== DIRECTIONS ==
Restate word for word the lines beginning with the one that contains "Toggle the Requiere Solicitud Datos checkbox" and ending at the bottom of the records below, both included.

*-*-*

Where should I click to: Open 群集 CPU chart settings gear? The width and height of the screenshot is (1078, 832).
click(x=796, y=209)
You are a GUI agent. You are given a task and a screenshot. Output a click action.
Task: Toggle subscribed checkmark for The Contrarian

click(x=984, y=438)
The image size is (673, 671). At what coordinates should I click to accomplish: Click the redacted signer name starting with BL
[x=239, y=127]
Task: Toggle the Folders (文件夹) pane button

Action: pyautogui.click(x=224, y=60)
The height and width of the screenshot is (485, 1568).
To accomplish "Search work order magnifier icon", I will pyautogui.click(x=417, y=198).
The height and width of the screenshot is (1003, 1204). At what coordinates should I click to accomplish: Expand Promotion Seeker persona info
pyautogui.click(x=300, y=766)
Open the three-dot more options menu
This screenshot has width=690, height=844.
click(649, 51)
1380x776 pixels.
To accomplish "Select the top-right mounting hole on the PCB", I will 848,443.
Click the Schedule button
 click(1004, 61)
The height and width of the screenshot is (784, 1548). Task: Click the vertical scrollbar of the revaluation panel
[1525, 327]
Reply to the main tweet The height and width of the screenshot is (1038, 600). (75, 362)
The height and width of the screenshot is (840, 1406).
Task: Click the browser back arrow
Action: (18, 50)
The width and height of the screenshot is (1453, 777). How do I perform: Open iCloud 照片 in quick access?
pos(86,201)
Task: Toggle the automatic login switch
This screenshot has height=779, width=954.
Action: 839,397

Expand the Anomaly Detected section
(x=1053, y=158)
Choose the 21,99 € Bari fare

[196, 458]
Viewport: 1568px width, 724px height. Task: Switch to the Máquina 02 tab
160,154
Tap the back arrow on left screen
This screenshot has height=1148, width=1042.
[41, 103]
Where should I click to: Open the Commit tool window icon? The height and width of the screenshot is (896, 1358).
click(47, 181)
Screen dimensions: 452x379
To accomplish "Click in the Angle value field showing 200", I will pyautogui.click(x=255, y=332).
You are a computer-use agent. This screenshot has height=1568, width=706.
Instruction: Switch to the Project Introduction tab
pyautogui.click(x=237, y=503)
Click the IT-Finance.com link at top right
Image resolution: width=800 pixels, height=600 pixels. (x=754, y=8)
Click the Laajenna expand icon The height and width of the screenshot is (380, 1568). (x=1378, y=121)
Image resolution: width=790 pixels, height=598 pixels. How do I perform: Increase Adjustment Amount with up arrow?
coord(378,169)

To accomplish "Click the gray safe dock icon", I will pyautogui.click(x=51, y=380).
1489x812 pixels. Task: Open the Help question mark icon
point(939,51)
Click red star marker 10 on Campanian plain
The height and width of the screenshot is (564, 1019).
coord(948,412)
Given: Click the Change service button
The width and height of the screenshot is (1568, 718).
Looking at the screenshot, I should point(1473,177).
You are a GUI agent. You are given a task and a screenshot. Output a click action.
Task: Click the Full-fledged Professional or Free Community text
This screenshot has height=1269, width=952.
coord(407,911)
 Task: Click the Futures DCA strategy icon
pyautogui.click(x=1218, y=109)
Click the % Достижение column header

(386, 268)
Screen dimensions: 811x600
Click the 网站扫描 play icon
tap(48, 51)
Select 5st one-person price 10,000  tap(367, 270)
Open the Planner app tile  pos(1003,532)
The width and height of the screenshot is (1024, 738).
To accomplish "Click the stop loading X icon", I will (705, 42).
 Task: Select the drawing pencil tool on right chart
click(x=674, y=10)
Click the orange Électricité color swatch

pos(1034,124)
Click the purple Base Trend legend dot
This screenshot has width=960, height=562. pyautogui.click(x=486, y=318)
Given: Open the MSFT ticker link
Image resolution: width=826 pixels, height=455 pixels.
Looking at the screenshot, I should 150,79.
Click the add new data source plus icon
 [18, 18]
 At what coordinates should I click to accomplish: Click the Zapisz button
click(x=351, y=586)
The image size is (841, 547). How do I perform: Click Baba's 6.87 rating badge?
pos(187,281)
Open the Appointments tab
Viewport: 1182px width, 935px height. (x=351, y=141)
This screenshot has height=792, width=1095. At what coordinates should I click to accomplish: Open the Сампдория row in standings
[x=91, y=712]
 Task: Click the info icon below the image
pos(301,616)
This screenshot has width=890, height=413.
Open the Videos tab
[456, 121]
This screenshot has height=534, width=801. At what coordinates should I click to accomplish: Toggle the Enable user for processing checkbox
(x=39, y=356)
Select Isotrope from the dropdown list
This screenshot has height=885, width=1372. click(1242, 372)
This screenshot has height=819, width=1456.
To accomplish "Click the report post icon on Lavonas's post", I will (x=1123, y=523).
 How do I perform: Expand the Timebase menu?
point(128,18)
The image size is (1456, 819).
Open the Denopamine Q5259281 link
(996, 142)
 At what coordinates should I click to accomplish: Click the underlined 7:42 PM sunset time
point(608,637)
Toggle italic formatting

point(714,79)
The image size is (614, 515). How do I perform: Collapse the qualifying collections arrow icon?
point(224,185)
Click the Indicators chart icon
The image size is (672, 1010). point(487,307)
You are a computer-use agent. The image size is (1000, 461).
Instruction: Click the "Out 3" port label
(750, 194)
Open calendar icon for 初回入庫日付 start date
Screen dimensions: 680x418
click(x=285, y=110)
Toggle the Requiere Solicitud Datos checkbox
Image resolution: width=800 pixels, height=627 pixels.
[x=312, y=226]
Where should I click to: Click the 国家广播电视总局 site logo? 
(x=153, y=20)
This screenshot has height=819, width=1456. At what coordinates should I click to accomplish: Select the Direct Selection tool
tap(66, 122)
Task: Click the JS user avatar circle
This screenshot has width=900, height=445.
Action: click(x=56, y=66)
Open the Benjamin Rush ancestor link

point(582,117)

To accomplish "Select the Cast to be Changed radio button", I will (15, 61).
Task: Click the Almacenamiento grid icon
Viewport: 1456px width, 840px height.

*-*-*

== YOUR SOLUTION ==
Toggle the Requiere Solicitud Datos checkbox
Image resolution: width=800 pixels, height=627 pixels.
[x=312, y=226]
Where should I click to: Click the 国家广播电视总局 site logo? 
(x=153, y=20)
This screenshot has height=819, width=1456. At what coordinates should I click to accomplish: Select the Direct Selection tool
tap(66, 122)
Task: Click the JS user avatar circle
This screenshot has width=900, height=445.
Action: click(x=56, y=66)
Open the Benjamin Rush ancestor link

point(582,117)

To accomplish "Select the Cast to be Changed radio button", I will (15, 61).
Task: Click the Almacenamiento grid icon
Viewport: 1456px width, 840px height.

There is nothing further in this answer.